3/10/08

Javier (IV)

Estaba a punto de llamar a la puerta 19 cuando la profesora Santamaría salió de su despacho.

- ¿Buscas al profesor Aledo?-le preguntó mirándola de arriba a abajo.

- Sí, eh, buenas tardes. Quería consultarle unas dudas que tengo sobre la próxima práctica.

- Es normal que las tengas, porque parece que no acudes a clase a menudo- la profesora Santamaría, que impartía Técnicas de Modificación de Conducta en cuarto curso y era famosa por la actitud desdeñosa que dedicaba a todo ser viviente que careciese de órgano sexual masculino, empezaba a caerle realmente mal-. Javier no está.

- ¿No? Vaya, la verdad es que he venido un poco tarde. Ya le veré mañana en clase- concluyó. Si Santamaría confiaba en que apelase a la cortesía, se equivocaba.

- Creo que no me has entendido. Javier no está en la universidad. Esta semana se ha despedido de los alumnos.

-Pero, ¿dónde está? Quiero decir, ¿por qué se ha marchado?

- Señorita, el profesor Aledo ha pedido una excedencia para incorporarse a un proyecto de investigación en el extranjero y, a buen seguro, a estas alturas ya se habrá instalado en Argentina. Si le interesa, sus clases serán ahora coordinadas por el profesor suplente.

Argentina. ¿Argentina? Argentina se repetía como un eco chirriante en su cabeza. Ya se habrá instalado en Argentina. Pero, ¿qué demonios significaba eso? ¿Por qué se había marchado Javier? Ni siquiera se despidió de Santamaría, solamente echó a correr para salir cuanto antes de aquella facultad.

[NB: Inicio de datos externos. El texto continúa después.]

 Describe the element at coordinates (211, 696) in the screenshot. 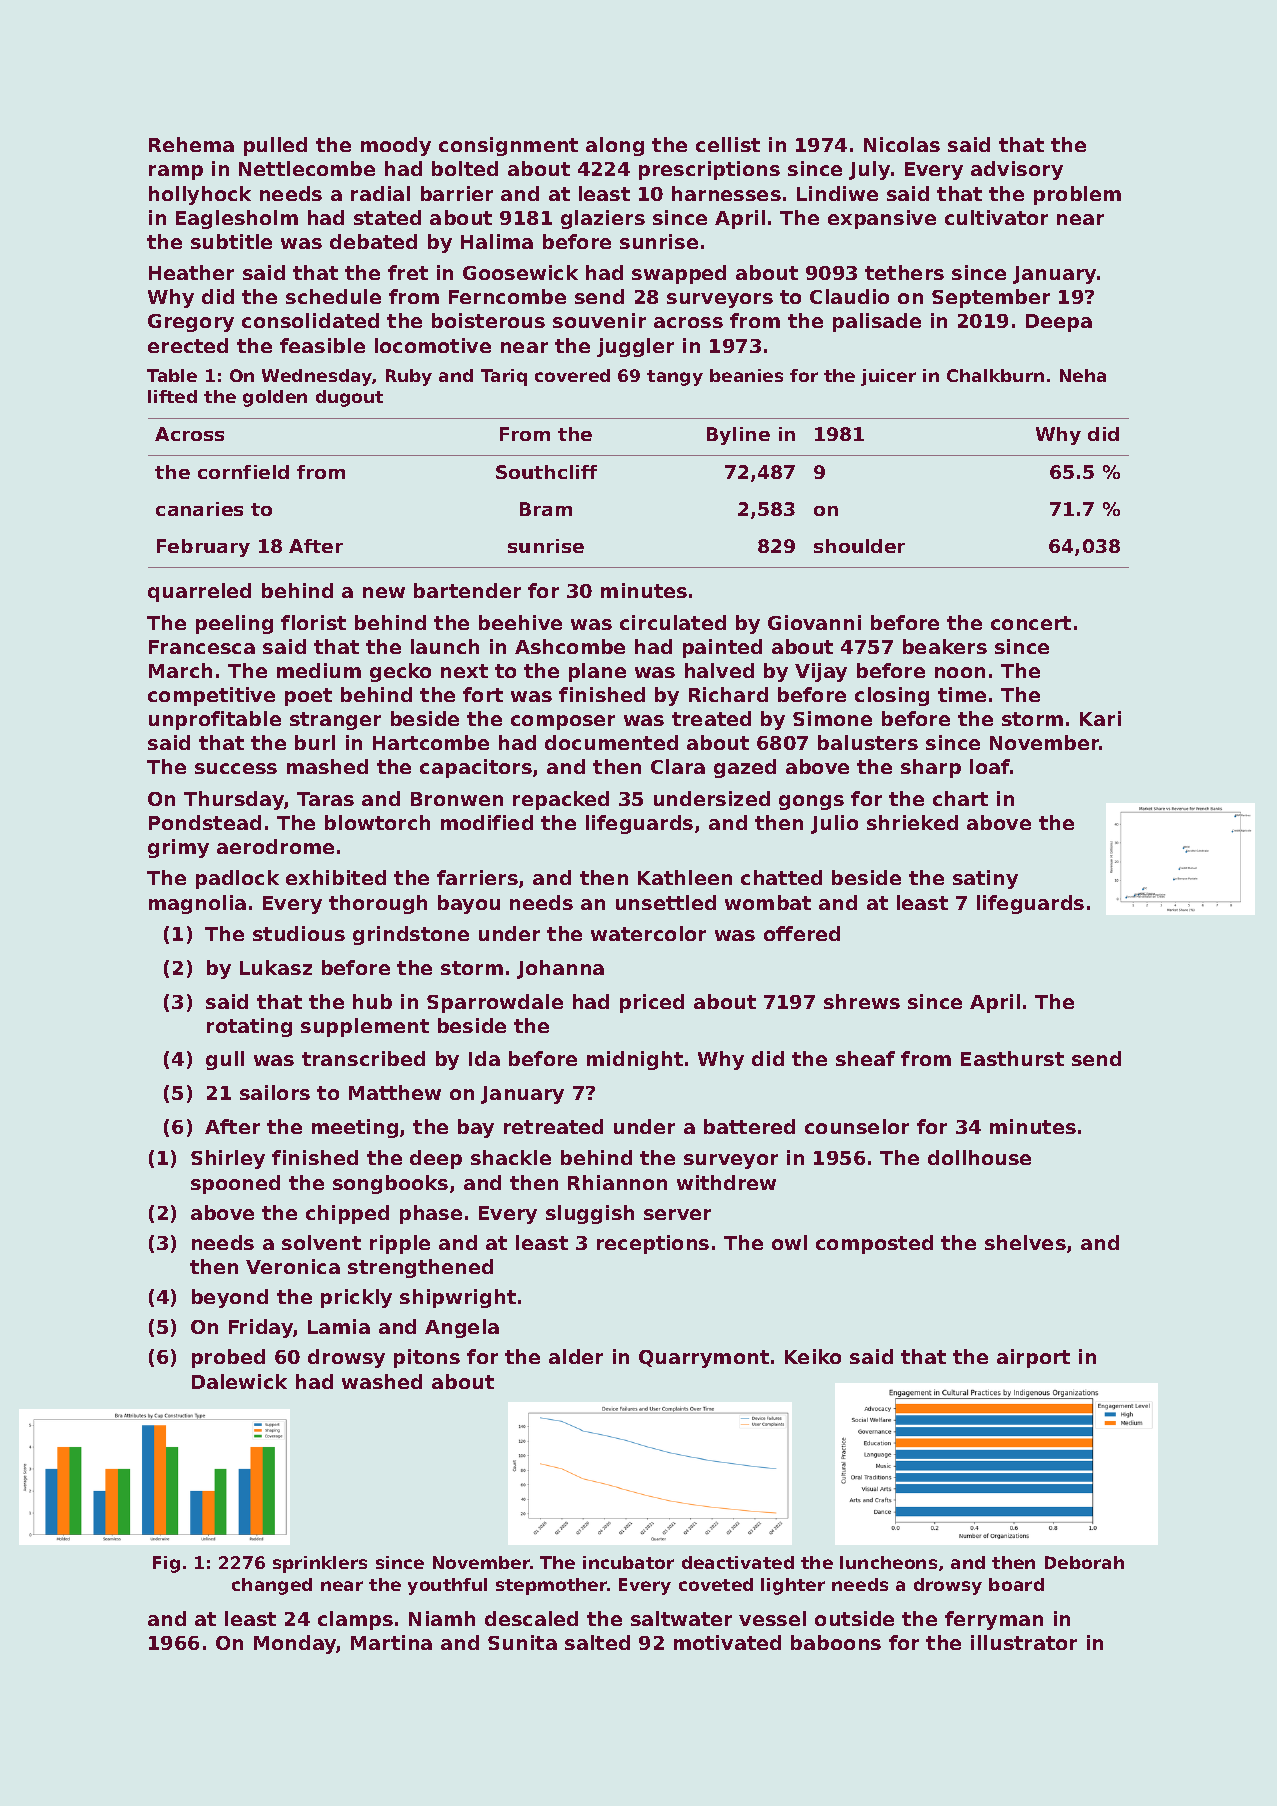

Todo comenzó al llegar a la capital. Sus padres no habían visto con buenos ojos su decisión de cursar Psicología, pero los buenos resultados académicos la respaldaban, y el acolchado notable en Selectividad fue el empujón definitivo. Terminadas las gestiones universitarias, había emprendido la deleitosa misión de dar con el apartamento de sus sueños: uno que no fuese extremadamente caro y que le permitiese pintar a sus anchas si la llamada de las musas despertaba su instinto. La posibilidad de establecerse por su cuenta y fijar sus propios horarios le permitiría gozar de la libertad suficiente como para que nunca faltase en casa un lienzo por estrenar. Además, sabía lo difícil que podía ser la convivencia y no quería que ningún factor externo eclipsase las visitas de Marta y Raquel, sus mejores amigas. Conocía a Marta desde la guardería y allí habían compartido tanto novios como pucheros. En el colegio, Raquel había aparecido en el patio de entre la multitud fluctuante para preguntarles si alguna de ellas podía abrir su zumo, y, con el tiempo, las tres habían formado un triángulo de vértices perfectos. Por su parte, Marta, que muy de niña había descubierto un desenfrenado amor por Rita Hayworth y que se quejaba de que hoy en día no quedaban mujeres en el mundo capaces de mantener una relación medianamente normal, contaba con una plaza en Medicina. Y Raquel, una prodigiosa joven violonchelista y cinéfila hasta la saciedad, perfeccionaría su técnica en el nuevo conservatorio con el fin de superar las pruebas de la Orquesta Sinfónica. Ambas habían insistido en que un piso para las tres sería una aventura para no olvidar, pero la cuestión de vivir sola era una cuenta pendiente consigo misma y, tan pronto como leyó en el periódico local el anuncio de un pisito en la calle Real, tuvo claro que aquél sería su hogar, sin saber, todavía, que esas paredes acogerían los momentos más dulces que jamás pudo imaginar junto a Javier.

Pero Javier no estaba. Es más, estaba en Argentina. Deambuló durante horas por el parque y la zona antigua. No quería volver a casa, le asustaba volver porque, por primera vez en tres años, le resultaba deprimente que no hubiese nadie esperándola. Finalmente, entró en una cafetería y se sentó en el rincón más apartado. Se percató, al notar el contraste de luz cuando miró por la ventana, de que ya había oscurecido, y el reflejo del cristal le devolvió la mueca de desconcierto. Era absurdo pensar que Javier viviese en otro país, otro continente y otro hemisferio. No recordaba haberle oído hablar de una oferta de trabajo de esa envergadura. Estaba segura de que, por supuesto, se lo habría dicho, porque siempre lo comentaban todo y Javier contaba con su criterio. Javier no era un romántico empedernido, pero tenía la virtud de hacer que las palabras adquiriesen un matiz especial cuando él las pronunciaba. Era un hombre maduro, con años de luchas por los que ella aún no había pasado. No me importa la edad, no me importa de dónde vengamos. No quiero que nos expliquemos nuestros errores. Sólo quiero que seamos tú y yo. Juntos.